In this image, which may be the final one apart from a presentational clean-up, I’ve added some basic colours to the putatively drowned landscape. The shape of the whale is no longer obvious due to further painting which owes a debt to Hambling’s tumbling style, but I’m hoping the eye emerges as a feature that triggers cognitive construction of the rest of the animal so that the whole image makes sense. To me, the colours at the bottom draw the eye to them initially and, being so small, hopefully ask the viewer to question what the other 90% of the painting is about. I am vaguely toying with the idea of ‘leaving the lights on’ in some buildings – or I was till I wrote this! That way lies twee which is a very long way from where I want this to be.

This was not going to straighten out with masking tape or glue dots so I imported it to Paintshop Pro, close cropped it, then cloned out the corners.

With thanks to Harry G and his extraordinary poetry. Never obtuse or florid, always poking at the slithery interface of politics and social consequence with solid down to earthness; and he gives such a lot of it away on Facebook.
24th October and the more I look at this, it’s hanging on pegs from a clothes line of string behind me, the less happy I am with it so I’m taking another run.
The message is the same – the whales, intelligent long-lived, when we let them, creatures will benefit when we’re gone; flooded out of our whole-world niche through our own negligence and hubris.

Starting point: a whale in the sky above what will be drowning landscape. It looks like a space ship.

This will take some time to dry as, even though acrylics do get a move on, the paint transfer from the cut out is thick and I want to ensure the texture stays as it is. At some point though, I need eyes. To me, however abstracted or in some way removed from a photographic representation, a decent looking eye can give life to the artificiality of a living thing placed there in paint.
Also, I think that despite the presence of brush and pebble work, it is more illustrative than painterly. I’m hoping this will come as I work on it. In the past there’s been promising evidence that this sometimes happens. It’s all in the ‘editing’ which I’d never thought anyone did when they made art. Somehow it miraculously appeared on the canvas with no do-overs or chuck-outs. To find that has never been the case is massively encouraging.

25th October. I’m disappearing down a dystopian rabbit hole now. The whales of the poem are seen through a window and there is debris floating around on the inside.

And now for the grunge.
This window has been underwater for some time and collected all kinds of slime and lichen.

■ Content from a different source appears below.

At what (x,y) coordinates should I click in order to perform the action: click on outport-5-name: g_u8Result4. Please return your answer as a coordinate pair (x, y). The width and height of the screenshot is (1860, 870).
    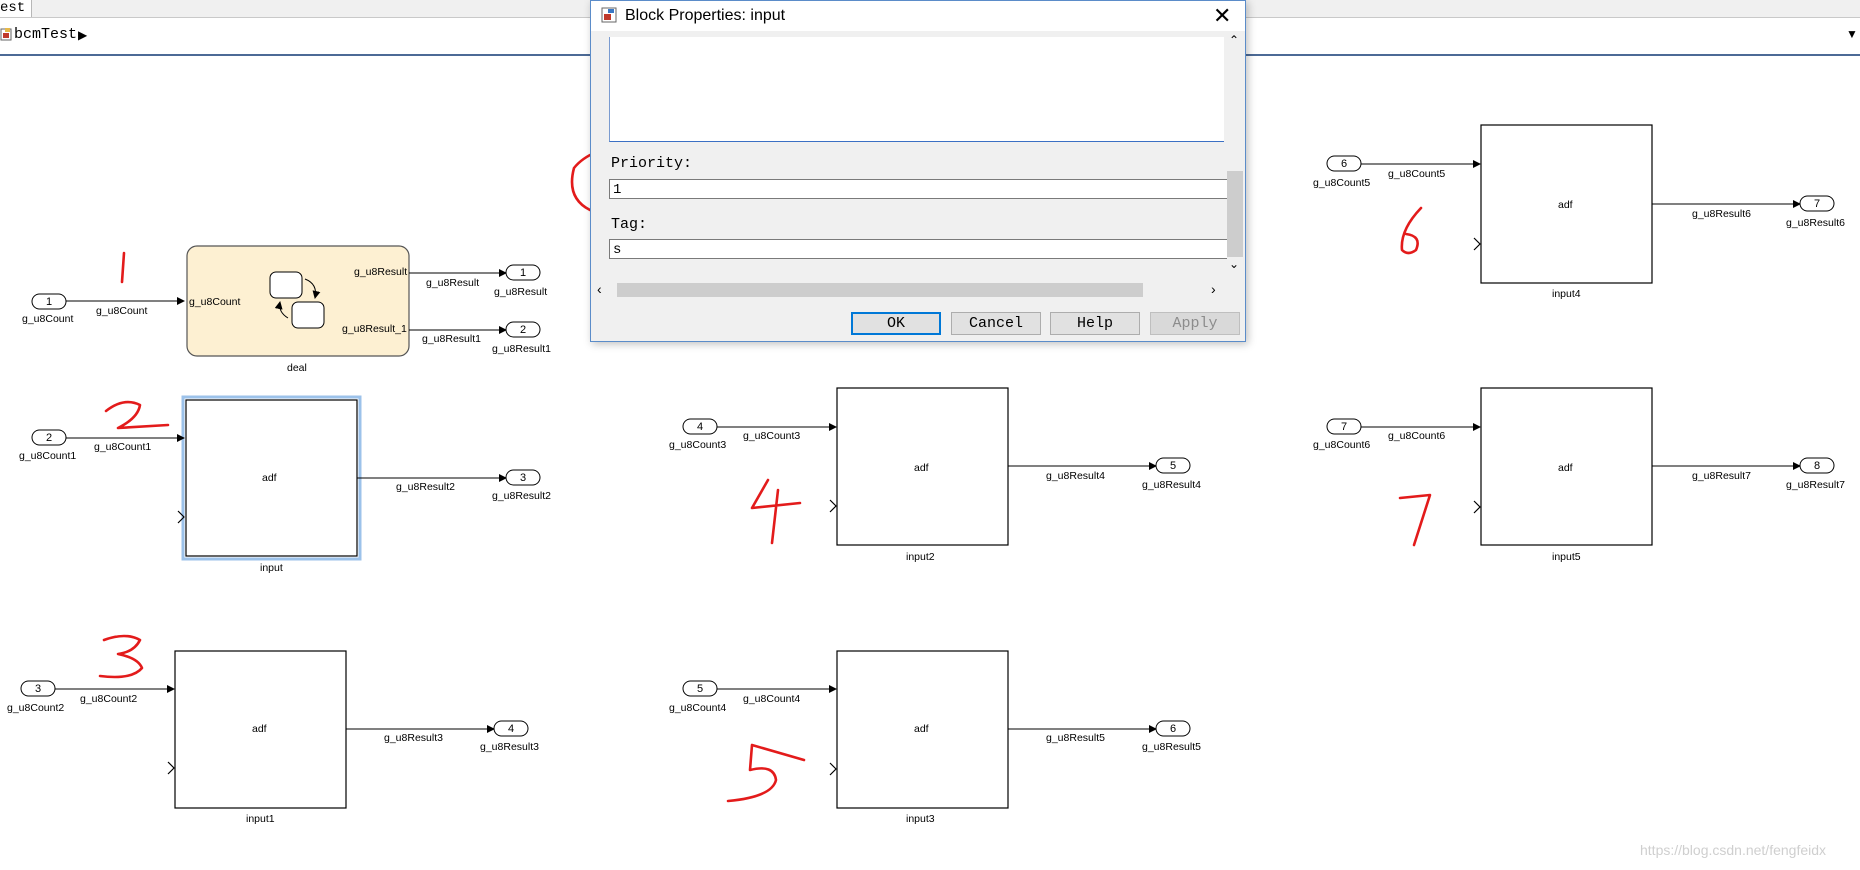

I needed some definition to make the window frame a statement rather than just a piece of the scenery. I did this using black conte crayon to make the various lines and borders, and also the handles. Drawing these in sometimes tore the paper or removed paint from it, adding to the grunge effect.
The last thing I wanted to add was the poem that prompted it and serendipity had left me a clear, unpainted edge on the left. Writing in the text there would provide balance to the fully painted right edge and might almost appear to be deliberate!
I’ve drawn a little on Klee’s c1925 naïve drawings of fish for the whales – oddly coloured and with angles in black conte for the tails, and on Banksy’s 2015 Dismaland for the grunge.